VICTORIA – British Columbia’s lieutenant-governor is leaving office after seven years on the job
Janet Austin is set to perform her final ceremony in Victoria with a viceregal salute by the Naden Band of the Royal Canadian Navy and a farewell from Premier David Eby.
Austin was sworn in as the province’s 30th lieutenant-governor in April 2018, and while her position was largely ceremonial, she held the post during significant political moments in the province’s history including the COVID-19 pandemic.
Amanda Campbell, deputy private secretary to the lieutenant-governor, notes that Austin’s was a couple of years longer than the typical five-year term, “and quite a lot has happened in the world and in our beautiful province in that time.”
During her tenure, Austin made more than 2,000 formal speeches, was a patron to 108 organizations and made the historical transition from being the provincial representative of Queen Elizabeth to King Charles following the queen’s death in 2022.

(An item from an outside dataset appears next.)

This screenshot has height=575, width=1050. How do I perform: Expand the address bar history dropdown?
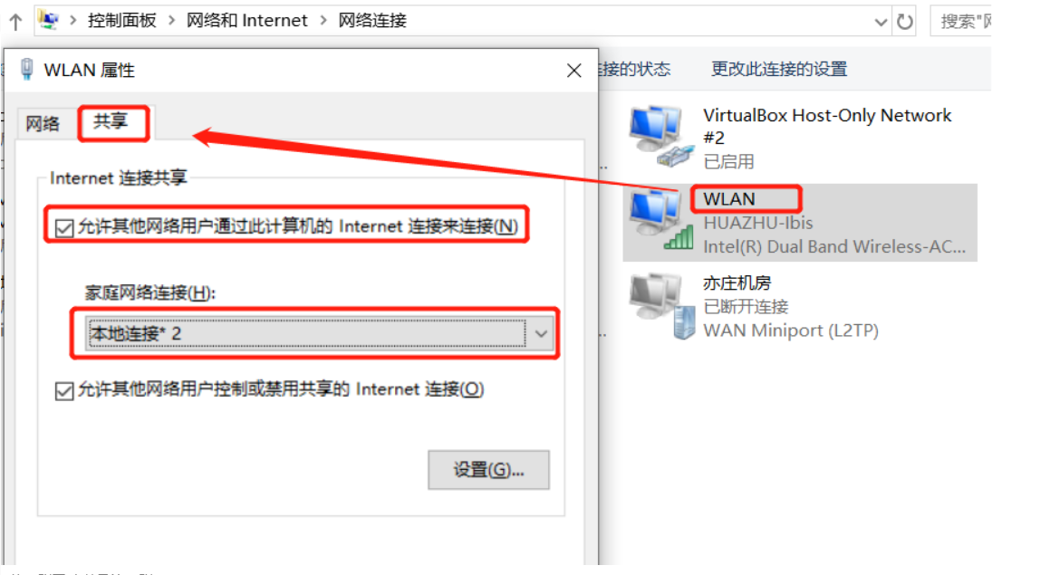pyautogui.click(x=881, y=22)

“I would say her honour’s greatest focus and the work that she’s really put her heart into has been in her role to further reconciliation in the province and to deepen the relationship between the Crown and Indigenous Peoples in British Columbia,” Campbell said.
Austin also helped establish the B.C. Reconciliation Award in 2020.
She took over the position from Judith Guichon shortly after John Horgan became premier, the first time a New Democrat government had been back in power in the province since 2001.
Before taking the job, Austin was chief executive of the YWCA Metro Vancouver.
Longtime businesswoman and philanthropist Wendy Cocchia will be sworn in as B.C.‘s 31st lieutenant-governor in a ceremony at the legislature in Victoria that will see trumpeters play the viceregal salute and the firing of a 15-gun salute.